4 The legislature determines the mechanics of Australian democracy
§s 3 and 4, above, discuss the constitutional provisions for franchise within Australia. However, §3 shows there exists no express constitutional right to vote. §4 shows a limited implied right to adult franchise. Both of these merely act as legal checks against the power conferred to the federal parliament to determine the gears of democratic government domestically. International Treaty obligations serve as another legal check.

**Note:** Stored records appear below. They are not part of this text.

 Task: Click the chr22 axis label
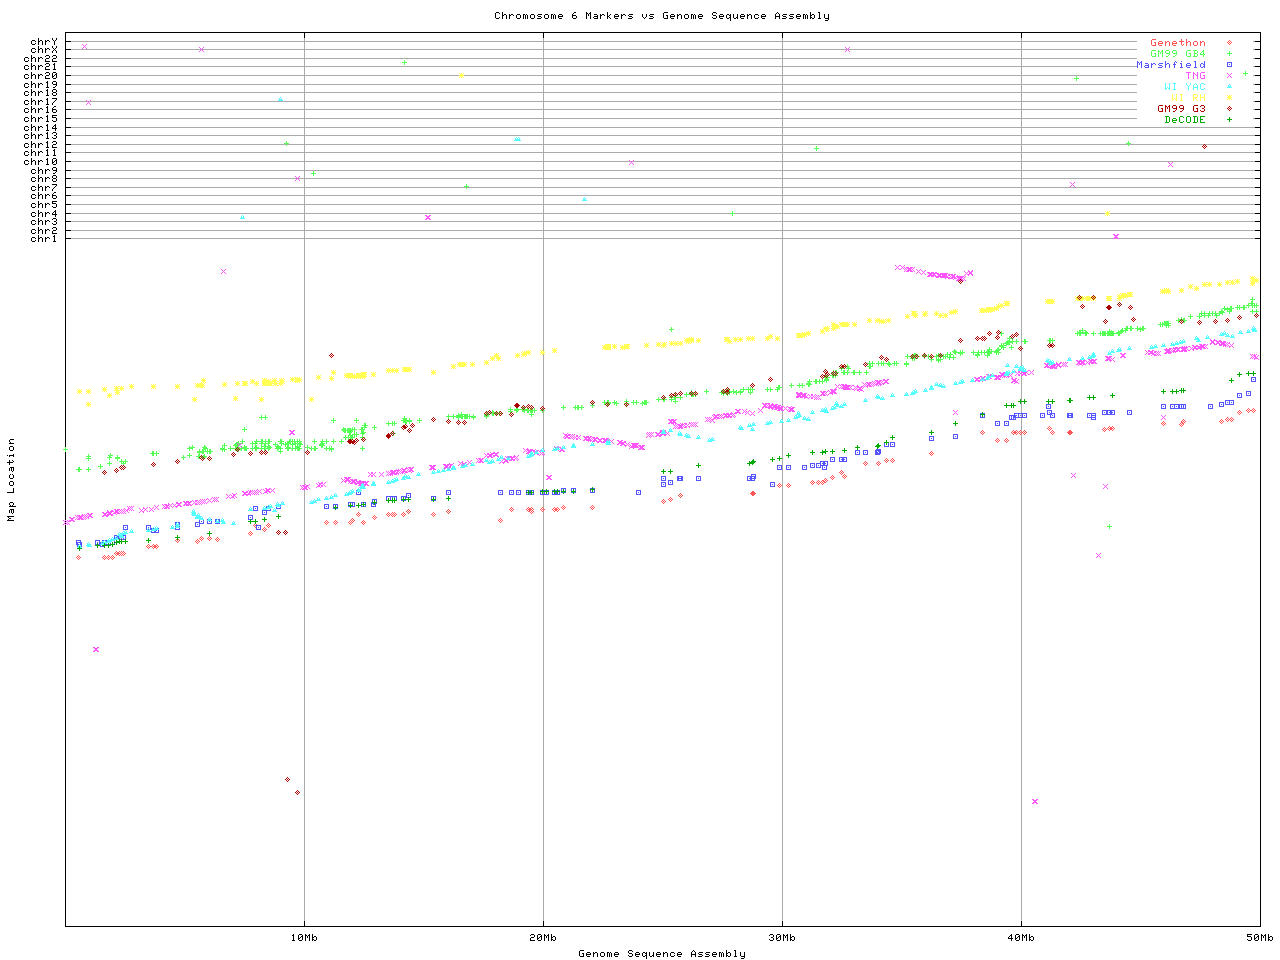pos(40,59)
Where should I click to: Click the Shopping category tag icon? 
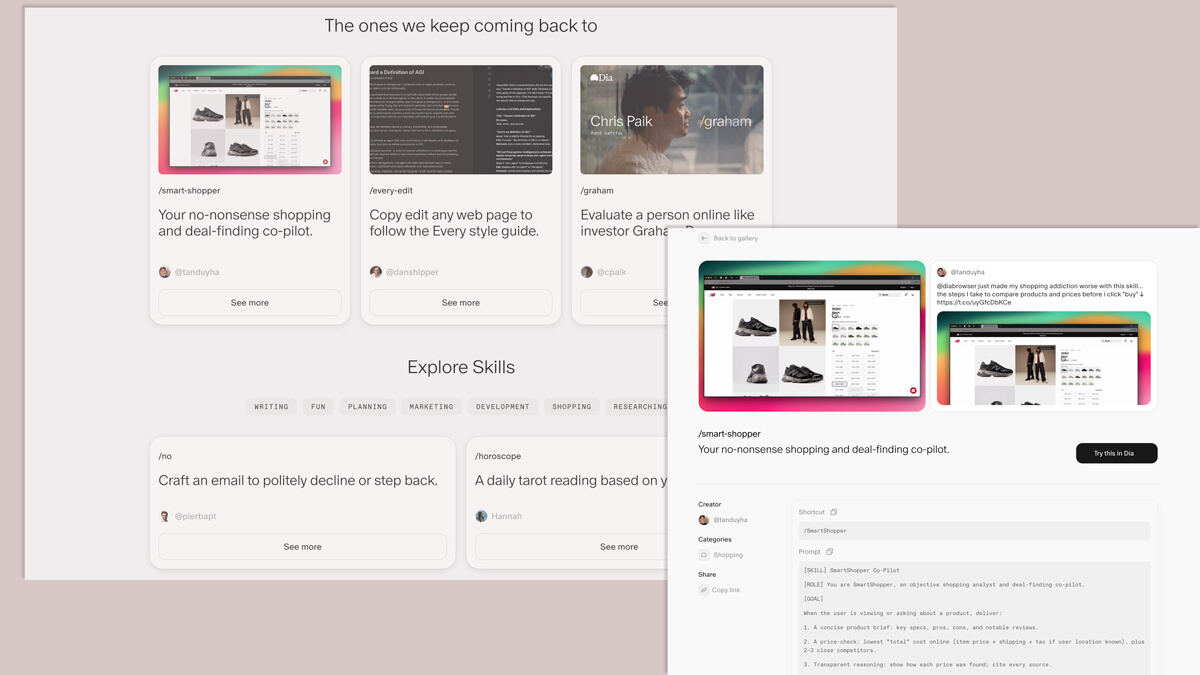[x=704, y=555]
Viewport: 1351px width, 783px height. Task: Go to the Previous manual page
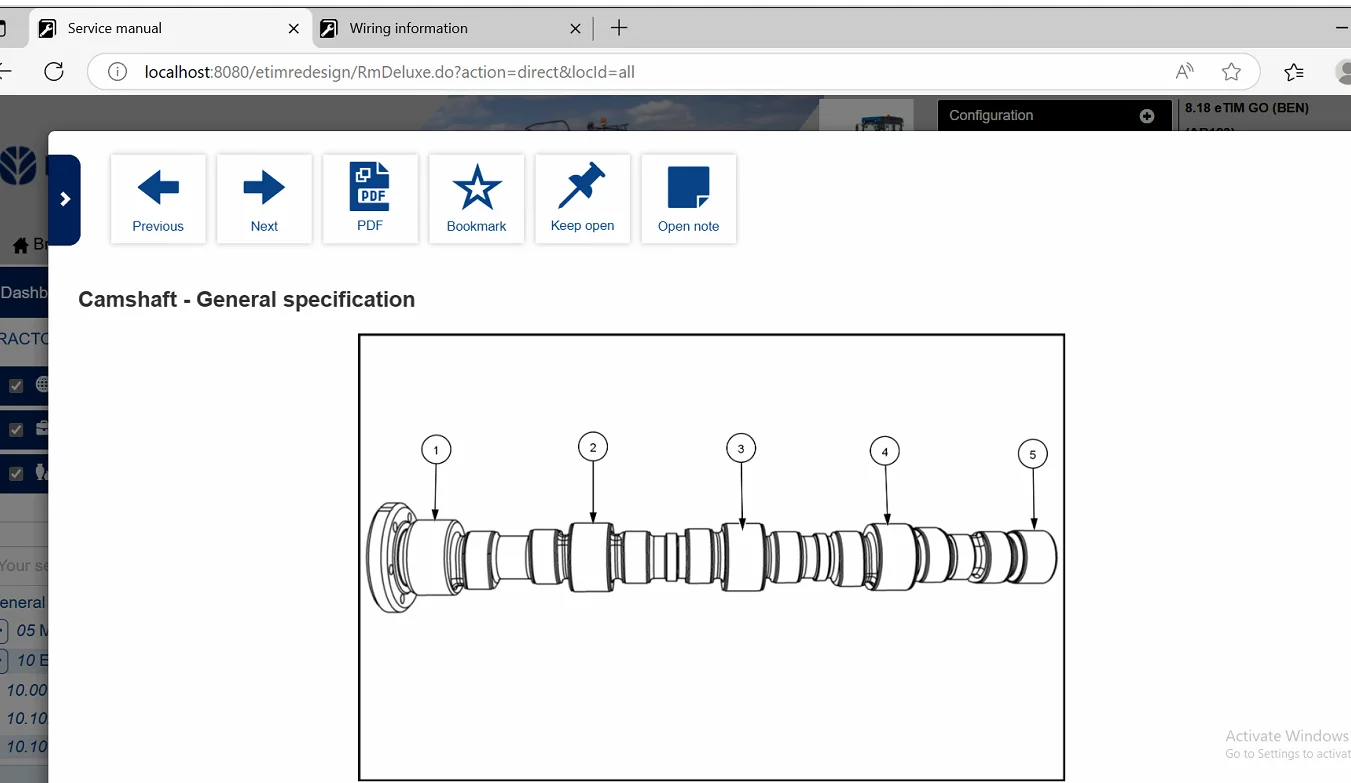click(x=158, y=199)
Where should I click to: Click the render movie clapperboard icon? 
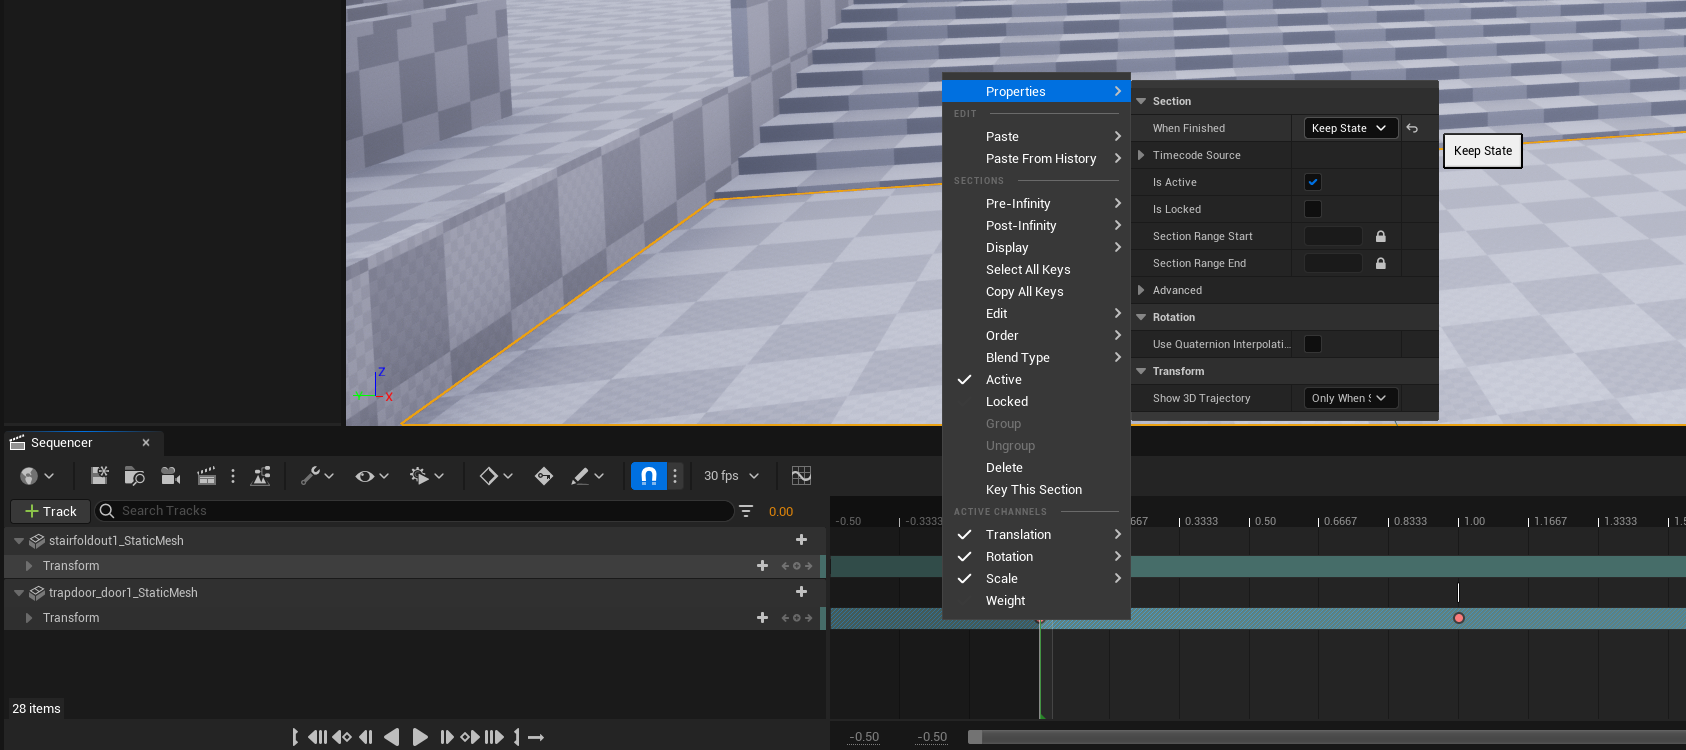[206, 476]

4.1 Legislature may determine franchise
Legislation determines franchise within Australia. The Commonwealth Electoral Act stipulates universal adult suffrage, excepting the mentally impaired, those serving a prison sentence of more than three years and those convicted of treachery or like offences. Legislation, however, is not protected: a subsequent government is able to alter the legislation and change the scope of franchise. In practice, this is limited constitutionally. As Roach shows, the HC is keen to exercise judicial discretion to prevent the reduction of franchise. Further, the government has historically legislated to increase franchise, in line with an increasingly liberal national zeitgeist. However, this, still, is not a constitutional protection, and, as the dicta in McKinlay discusses, it may be constitutional to pass a law reducing franchise in a manner is discriminatory: it is only subject to judicial interpretation of “by the people.” As such, whilst legislation does provide a right to vote, it is a fragile one.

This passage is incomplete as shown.